Aim of the task
Could each entry be returned exactly as it appears?
___ Input records
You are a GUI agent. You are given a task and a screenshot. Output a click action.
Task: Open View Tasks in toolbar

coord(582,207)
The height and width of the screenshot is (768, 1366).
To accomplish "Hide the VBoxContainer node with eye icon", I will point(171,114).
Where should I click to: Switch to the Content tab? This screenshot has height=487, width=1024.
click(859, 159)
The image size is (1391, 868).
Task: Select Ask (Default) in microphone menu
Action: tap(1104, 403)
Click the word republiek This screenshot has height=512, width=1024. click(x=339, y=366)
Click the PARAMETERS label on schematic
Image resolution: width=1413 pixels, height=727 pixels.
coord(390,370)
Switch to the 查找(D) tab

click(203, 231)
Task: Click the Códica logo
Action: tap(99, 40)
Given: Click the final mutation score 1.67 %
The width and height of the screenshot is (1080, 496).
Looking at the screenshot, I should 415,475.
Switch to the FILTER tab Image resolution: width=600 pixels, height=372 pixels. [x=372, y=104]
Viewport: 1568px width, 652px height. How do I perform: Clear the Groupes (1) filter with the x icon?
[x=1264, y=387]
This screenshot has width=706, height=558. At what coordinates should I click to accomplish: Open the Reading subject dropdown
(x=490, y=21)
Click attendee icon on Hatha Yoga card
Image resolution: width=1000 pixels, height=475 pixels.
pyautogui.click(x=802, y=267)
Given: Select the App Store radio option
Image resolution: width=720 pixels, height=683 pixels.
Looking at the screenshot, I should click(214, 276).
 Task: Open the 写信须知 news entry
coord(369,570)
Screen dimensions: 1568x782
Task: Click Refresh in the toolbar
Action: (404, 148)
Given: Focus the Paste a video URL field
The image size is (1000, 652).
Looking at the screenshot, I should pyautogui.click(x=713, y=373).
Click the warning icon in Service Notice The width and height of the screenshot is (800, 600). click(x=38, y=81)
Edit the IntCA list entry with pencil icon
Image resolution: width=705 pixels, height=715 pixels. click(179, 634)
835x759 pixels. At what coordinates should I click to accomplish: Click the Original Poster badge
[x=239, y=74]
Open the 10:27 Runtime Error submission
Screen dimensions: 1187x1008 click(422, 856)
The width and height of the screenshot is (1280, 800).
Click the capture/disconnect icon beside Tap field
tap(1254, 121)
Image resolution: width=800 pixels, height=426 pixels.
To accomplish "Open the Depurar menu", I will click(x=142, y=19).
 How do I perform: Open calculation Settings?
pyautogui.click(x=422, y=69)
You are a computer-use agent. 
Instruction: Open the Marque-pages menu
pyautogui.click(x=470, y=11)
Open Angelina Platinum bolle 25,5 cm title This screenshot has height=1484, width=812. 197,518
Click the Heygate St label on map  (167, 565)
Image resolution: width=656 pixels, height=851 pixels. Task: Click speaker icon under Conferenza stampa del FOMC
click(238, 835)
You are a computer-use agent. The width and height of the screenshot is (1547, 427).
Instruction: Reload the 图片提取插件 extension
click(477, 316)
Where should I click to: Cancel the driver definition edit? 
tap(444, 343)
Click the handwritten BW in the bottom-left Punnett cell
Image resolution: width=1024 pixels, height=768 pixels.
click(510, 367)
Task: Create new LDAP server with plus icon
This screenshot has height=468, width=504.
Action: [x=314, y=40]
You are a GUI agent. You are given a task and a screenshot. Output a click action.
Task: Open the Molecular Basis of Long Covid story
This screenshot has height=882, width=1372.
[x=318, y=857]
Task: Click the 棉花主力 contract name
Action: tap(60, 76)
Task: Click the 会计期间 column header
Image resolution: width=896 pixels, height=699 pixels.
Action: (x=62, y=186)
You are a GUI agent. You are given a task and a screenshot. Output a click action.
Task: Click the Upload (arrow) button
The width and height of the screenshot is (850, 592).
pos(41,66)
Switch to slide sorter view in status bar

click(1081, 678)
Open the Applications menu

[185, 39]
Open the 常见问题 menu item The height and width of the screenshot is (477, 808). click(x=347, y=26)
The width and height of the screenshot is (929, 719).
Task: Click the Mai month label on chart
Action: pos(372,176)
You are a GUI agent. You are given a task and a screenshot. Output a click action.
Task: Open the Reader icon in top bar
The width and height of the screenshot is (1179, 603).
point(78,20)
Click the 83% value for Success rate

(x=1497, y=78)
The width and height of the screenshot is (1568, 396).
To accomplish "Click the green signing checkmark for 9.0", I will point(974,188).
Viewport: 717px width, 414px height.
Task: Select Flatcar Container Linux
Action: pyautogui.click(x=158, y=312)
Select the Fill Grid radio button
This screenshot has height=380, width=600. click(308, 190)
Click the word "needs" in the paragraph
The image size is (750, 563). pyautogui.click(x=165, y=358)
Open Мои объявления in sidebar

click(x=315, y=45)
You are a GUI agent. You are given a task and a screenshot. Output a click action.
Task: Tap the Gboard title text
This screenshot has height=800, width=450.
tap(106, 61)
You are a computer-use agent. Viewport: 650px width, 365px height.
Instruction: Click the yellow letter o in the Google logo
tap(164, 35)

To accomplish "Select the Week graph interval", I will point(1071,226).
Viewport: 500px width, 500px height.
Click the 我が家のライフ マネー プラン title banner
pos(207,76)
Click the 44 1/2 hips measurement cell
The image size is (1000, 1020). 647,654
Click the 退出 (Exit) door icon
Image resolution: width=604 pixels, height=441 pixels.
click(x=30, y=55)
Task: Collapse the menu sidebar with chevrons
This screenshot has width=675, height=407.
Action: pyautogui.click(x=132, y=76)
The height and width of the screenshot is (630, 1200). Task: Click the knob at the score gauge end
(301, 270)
______
Exercise response
You are a GUI agent. You are given a task and a screenshot. Output a click action.
Task: Open View Tasks in toolbar

coord(582,207)
The height and width of the screenshot is (768, 1366).
To accomplish "Hide the VBoxContainer node with eye icon", I will point(171,114).
Where should I click to: Switch to the Content tab? This screenshot has height=487, width=1024.
click(859, 159)
The image size is (1391, 868).
Task: Select Ask (Default) in microphone menu
Action: tap(1104, 403)
Click the word republiek This screenshot has height=512, width=1024. click(x=339, y=366)
Click the PARAMETERS label on schematic
Image resolution: width=1413 pixels, height=727 pixels.
coord(390,370)
Switch to the 查找(D) tab

click(203, 231)
Task: Click the Códica logo
Action: tap(99, 40)
Given: Click the final mutation score 1.67 %
The width and height of the screenshot is (1080, 496).
Looking at the screenshot, I should 415,475.
Switch to the FILTER tab Image resolution: width=600 pixels, height=372 pixels. [x=372, y=104]
Viewport: 1568px width, 652px height. How do I perform: Clear the Groupes (1) filter with the x icon?
[x=1264, y=387]
This screenshot has width=706, height=558. At what coordinates should I click to accomplish: Open the Reading subject dropdown
(x=490, y=21)
Click attendee icon on Hatha Yoga card
Image resolution: width=1000 pixels, height=475 pixels.
pyautogui.click(x=802, y=267)
Given: Select the App Store radio option
Image resolution: width=720 pixels, height=683 pixels.
Looking at the screenshot, I should click(214, 276).
 Task: Open the 写信须知 news entry
coord(369,570)
Screen dimensions: 1568x782
Task: Click Refresh in the toolbar
Action: (404, 148)
Given: Focus the Paste a video URL field
The image size is (1000, 652).
Looking at the screenshot, I should pyautogui.click(x=713, y=373).
Click the warning icon in Service Notice The width and height of the screenshot is (800, 600). click(x=38, y=81)
Edit the IntCA list entry with pencil icon
Image resolution: width=705 pixels, height=715 pixels. click(179, 634)
835x759 pixels. At what coordinates should I click to accomplish: Click the Original Poster badge
[x=239, y=74]
Open the 10:27 Runtime Error submission
Screen dimensions: 1187x1008 click(422, 856)
The width and height of the screenshot is (1280, 800).
Click the capture/disconnect icon beside Tap field
tap(1254, 121)
Image resolution: width=800 pixels, height=426 pixels.
To accomplish "Open the Depurar menu", I will click(x=142, y=19).
 How do I perform: Open calculation Settings?
pyautogui.click(x=422, y=69)
You are a computer-use agent. 
Instruction: Open the Marque-pages menu
pyautogui.click(x=470, y=11)
Open Angelina Platinum bolle 25,5 cm title This screenshot has height=1484, width=812. 197,518
Click the Heygate St label on map  (167, 565)
Image resolution: width=656 pixels, height=851 pixels. Task: Click speaker icon under Conferenza stampa del FOMC
click(238, 835)
You are a computer-use agent. The width and height of the screenshot is (1547, 427).
Instruction: Reload the 图片提取插件 extension
click(477, 316)
Where should I click to: Cancel the driver definition edit? 
tap(444, 343)
Click the handwritten BW in the bottom-left Punnett cell
Image resolution: width=1024 pixels, height=768 pixels.
click(510, 367)
Task: Create new LDAP server with plus icon
This screenshot has height=468, width=504.
Action: [x=314, y=40]
You are a GUI agent. You are given a task and a screenshot. Output a click action.
Task: Open the Molecular Basis of Long Covid story
This screenshot has height=882, width=1372.
[x=318, y=857]
Task: Click the 棉花主力 contract name
Action: tap(60, 76)
Task: Click the 会计期间 column header
Image resolution: width=896 pixels, height=699 pixels.
Action: (x=62, y=186)
You are a GUI agent. You are given a task and a screenshot. Output a click action.
Task: Click the Upload (arrow) button
The width and height of the screenshot is (850, 592).
pos(41,66)
Switch to slide sorter view in status bar

click(1081, 678)
Open the Applications menu

[185, 39]
Open the 常见问题 menu item The height and width of the screenshot is (477, 808). click(x=347, y=26)
The width and height of the screenshot is (929, 719).
Task: Click the Mai month label on chart
Action: pos(372,176)
You are a GUI agent. You are given a task and a screenshot. Output a click action.
Task: Open the Reader icon in top bar
The width and height of the screenshot is (1179, 603).
point(78,20)
Click the 83% value for Success rate

(x=1497, y=78)
The width and height of the screenshot is (1568, 396).
To accomplish "Click the green signing checkmark for 9.0", I will point(974,188).
Viewport: 717px width, 414px height.
Task: Select Flatcar Container Linux
Action: pyautogui.click(x=158, y=312)
Select the Fill Grid radio button
This screenshot has height=380, width=600. click(308, 190)
Click the word "needs" in the paragraph
The image size is (750, 563). pyautogui.click(x=165, y=358)
Open Мои объявления in sidebar

click(x=315, y=45)
You are a GUI agent. You are given a task and a screenshot. Output a click action.
Task: Tap the Gboard title text
This screenshot has height=800, width=450.
tap(106, 61)
You are a computer-use agent. Viewport: 650px width, 365px height.
Instruction: Click the yellow letter o in the Google logo
tap(164, 35)

To accomplish "Select the Week graph interval", I will point(1071,226).
Viewport: 500px width, 500px height.
Click the 我が家のライフ マネー プラン title banner
pos(207,76)
Click the 44 1/2 hips measurement cell
The image size is (1000, 1020). 647,654
Click the 退出 (Exit) door icon
Image resolution: width=604 pixels, height=441 pixels.
click(x=30, y=55)
Task: Collapse the menu sidebar with chevrons
This screenshot has width=675, height=407.
Action: pyautogui.click(x=132, y=76)
The height and width of the screenshot is (630, 1200). Task: Click the knob at the score gauge end
(301, 270)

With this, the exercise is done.